**TEXT SHOWN:**
● ● ● ● ●

6.2.3 Considerations for multiple dose studies

In certain situations multiple dose studies may be considered appropriate. Multiple dose studies in patients are most useful in cases where the medicine is considered to be too potent and/or too toxic to be administered to healthy volunteers, even in single doses (see also 6.2.1). In this case, a multiple dose cross-over study in patients may be performed without interrupting therapy. Evaluation of such studies can be based either on pharmacokinetic or pharmacodynamic endpoints, although it is likely that pharmacodynamic endpoints would require much larger number of patients than pharmacokinetic end points.

In multiple dose studies the dosage regimen should follow the usual dosage recommendations.

Other situations in which multiple dose studies may be appropriate are as follows:

- drugs that exhibit non-linear kinetics at steady state (e.g. saturable metabolism, active secretion);

- cases where the assay sensitivity is too low to adequately characterize pharmacokinetic profile after single dose;

- extended-release dosage forms with tendency to accumulation (in addition to singledose study);

In steady-state studies the wash-out of the previous treatment last dose can overlap with the build-up of the second treatment, provided the build-up period is sufficiently long (at least three times the Working document QAS/04.093/Rev.4 page 14 terminal half-life). Appropriate dosage administration and sampling should be carried out to document the attainment of steady state.

6.2.4 Considerations for modified release products Modified release products include extended release products and delayed release products. Extended release products are also known as controlled release, prolonged release and sustained release products.

Bioavailability data must be obtained for all modified-release products. A single dose, non-replicate cross-over, fasting study comparing the highest strength of the multisource and the comparator product should be performed. Single dose studies are preferred to multiple dose studies as single dose studies are considered more sensitive to measure the release of active pharmaceutical ingredient from the pharmaceutical product into the systemic circulation. Multiple dose studies may need to be considered for extended-release dosage forms with tendency to accumulation (in addition to singledose study).

● ● ● ● ●

**SOURCE MATERIAL:**

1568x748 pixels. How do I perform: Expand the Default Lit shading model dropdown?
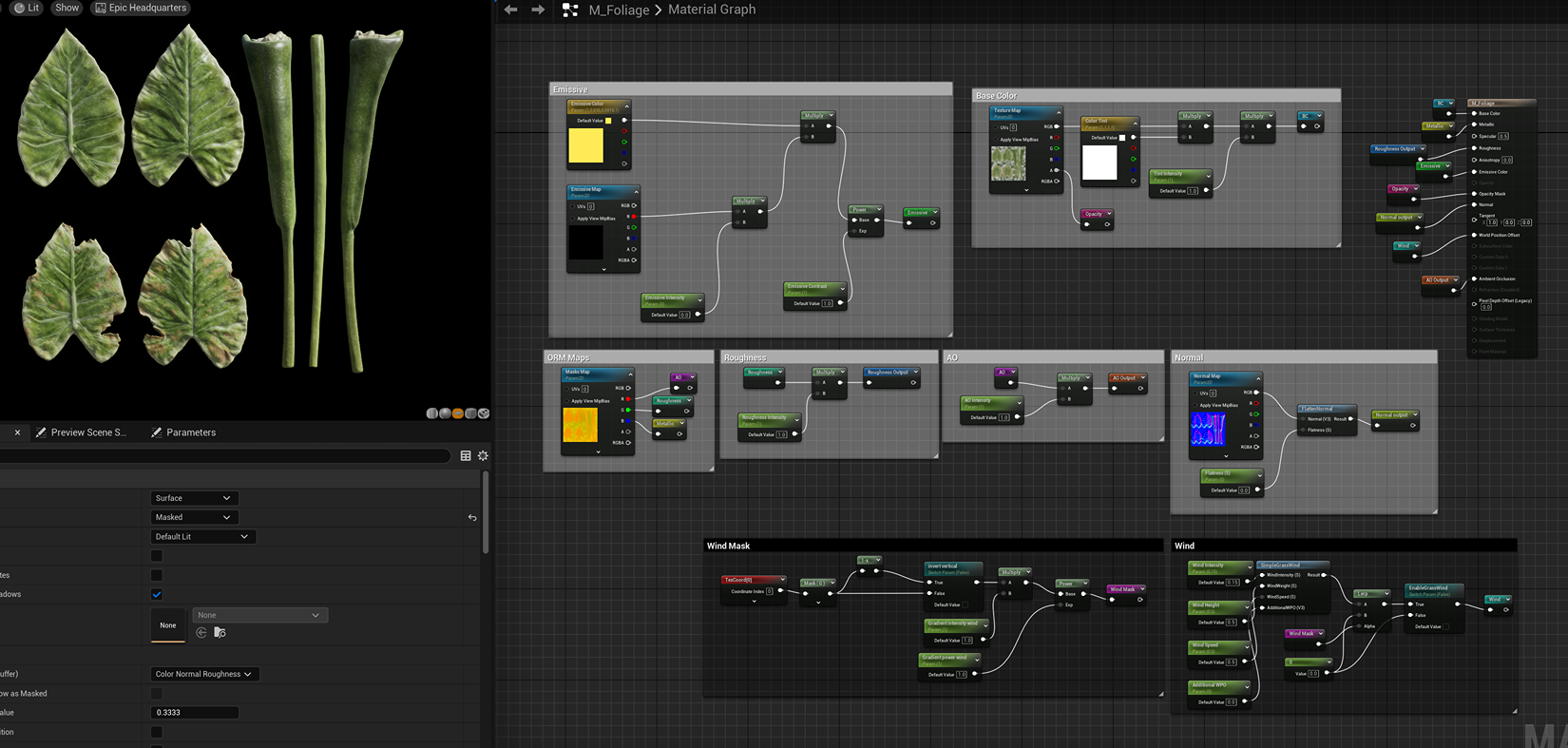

● ● ● ● ●

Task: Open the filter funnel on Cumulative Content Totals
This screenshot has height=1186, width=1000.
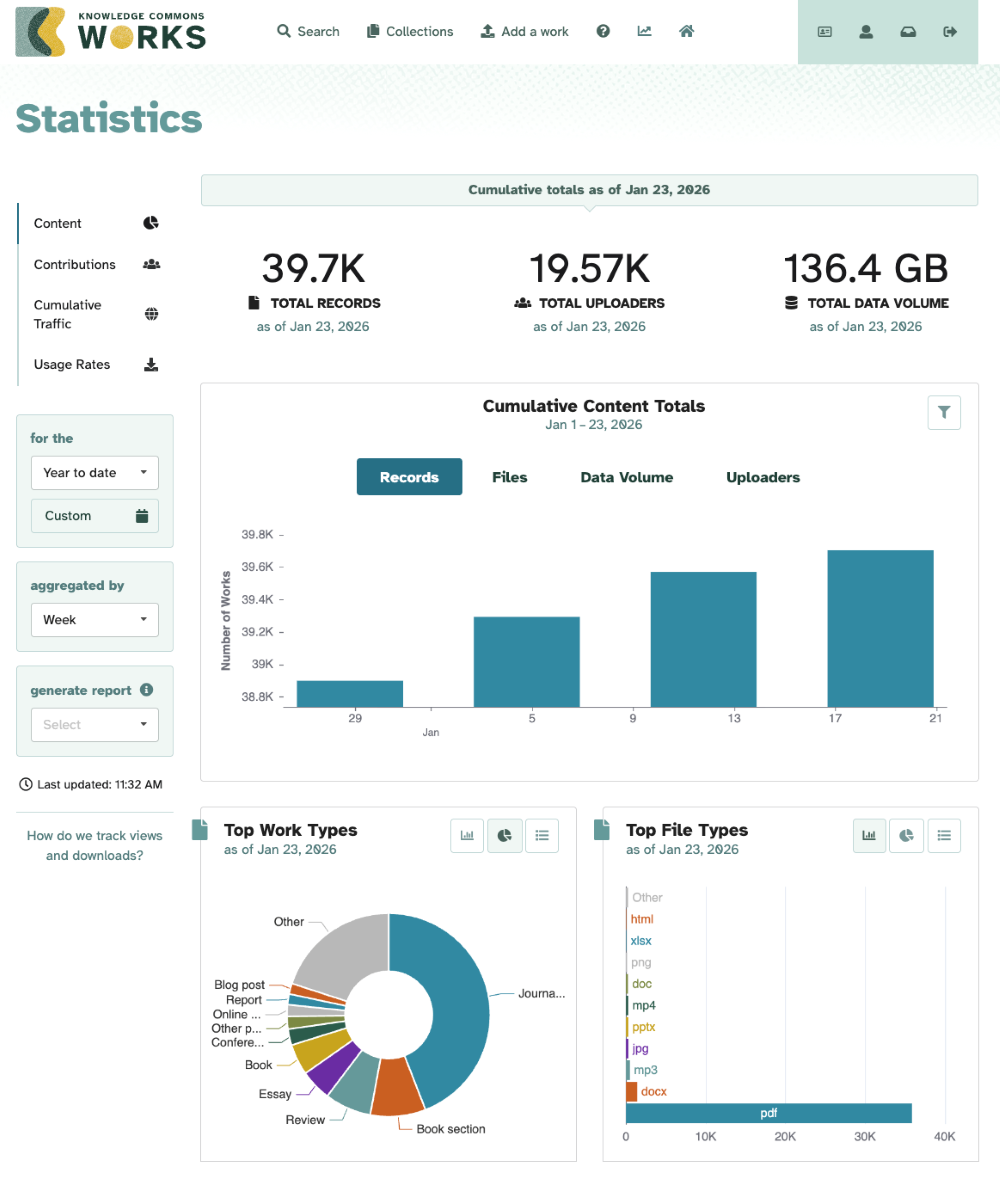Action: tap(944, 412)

● ● ● ● ●

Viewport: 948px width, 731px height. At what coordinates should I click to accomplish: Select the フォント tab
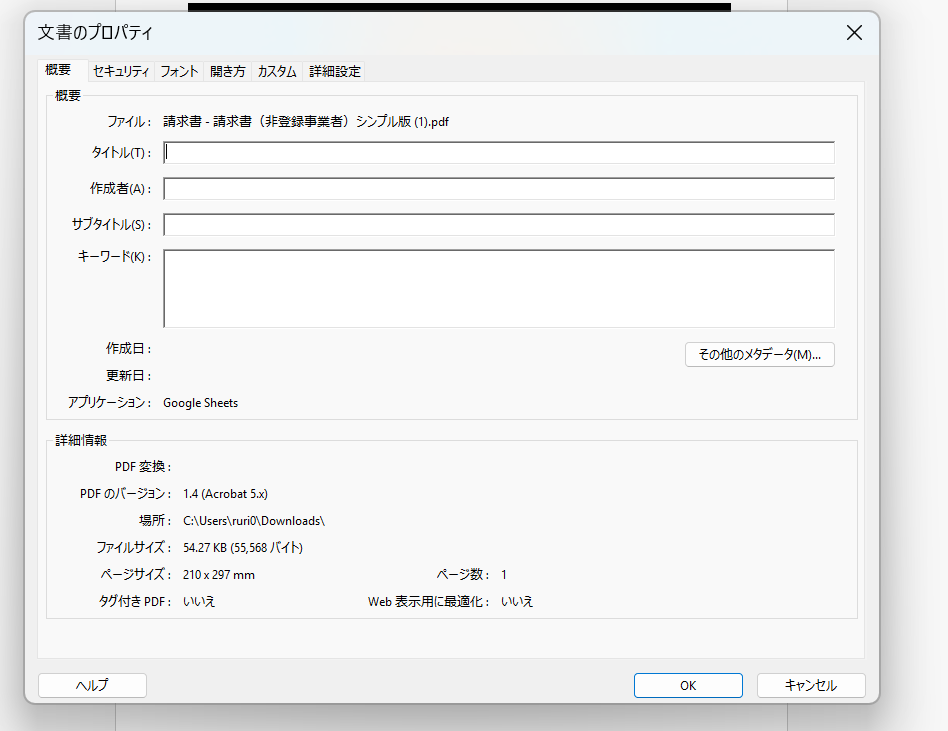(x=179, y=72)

● ● ● ● ●

According to the text on multiple dose studies, what should the dosage regimen in multiple dose studies follow? The entries play no part here.

The usual dosage recommendations.